I turn to look at Jessica and see she’s smiling.
Then I realise with a shock that Jessica is quite simply the most beautiful girl I have ever seen.
Ever. Ever. Ever.
And that’s a very long time.
I take a small peek into her mind and all I can see is kindness, caring and positivity. I realise that here is the most perfect girl in the world.
If I had a heart, it would have melted.
“Yes, nice trick” she says.
Even her voice is beautiful.
As I look at her, I realise that finally, I have met my perfect soulmate.
Around 800 years too late.
Suddenly I have to get out of the party. I have to get away from this girl before I do something awful. I can’t be in her presence knowing I can’t be with her because she’s alive and I’m not.
I mutter something incoherent and move away.
“Wait” she says, coming after me and putting her hand on my shoulder. “Have we met before? I am sure I know your voice. I have to see your face.”
“No,” I say. “I’m sorry. You can’t. I have to go.”
“Don’t go,” she says. “Let me see you, please.”
This is torture.
“No,” I say again. “I must go. I’m sorry.”
I turn and move quickly into the hallway. The front door is open; Cruella de Vil is letting some newcomers in. I move swiftly past her and out of the door.
I go quickly across the road, then I stop. I feel a hand on my shoulder and I turn.
“Please,” Jessica says, looking up at me with a quizzical smile. I look back at her. She really does have the most beautiful eyes. “There’s something about you that tells me I have to know you better.” She takes my hand in hers. “You’re very cold,” she says softly. “Come inside, take off the mask, and let’s talk.”
“Jessica,” I say, “I would love to, but I can’t, Please let me go, and forget you ever met me.”
“You don’t mean that,” she says, and reaching up, she grabs the mask and the nylon headpiece of the body suit, and pulls them off.
And screams.
I stand there, a skeleton in a nylon suit painted with a skeleton on the front, and above the neck, a real smooth white skull.
“Jessica…” I say forlornly, as she backs away in horror.
The van that hits her must be doing at least fifty, which is extremely reckless on a residential street in Windsor at night. She doesn’t stand a chance. She is flung in the air and crashes to the ground with a sickening thud behind the van as it speeds off round the corner. I can see from the shape her body makes in the road, and from the spreading pool of blood, that she must be dead.
A group of people run out of the front door of Crispin and Jacinta’s house, silhouetted against the bright light from the hall. They stop, staring in horror at the scene in the road.
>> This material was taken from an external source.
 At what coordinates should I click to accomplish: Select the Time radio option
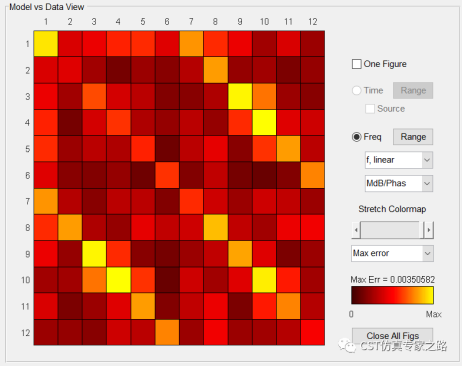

But none of them see what I see.
I see Jessica slowly get up out of her body, and walk hesitantly towards me.
“What happened?” she asks.
“You got hit,” I say. “You’re dead, like me.”
“It feels strange,” she says, and glances back at her body, now surrounded by people. They’re all frantically dialling on their mobiles. “Is that me there?”
“It was,” I say gently. “Now you’re here.”
“I remember now. You scared me.”
She looks me up and down. Now she’s dead, she sees my body as it was at the height of my earthly life; solid flesh and blood, my long golden hair combed back and my beard neatly trimmed. I am dressed in my finest clothes. I think she likes what she sees.
Suddenly she knows who I am.
“Richard,” she says.
“Yes,” I say. “I am your Lionheart. And now, you are my queen.”
She takes my hand and together we slide into the shadows.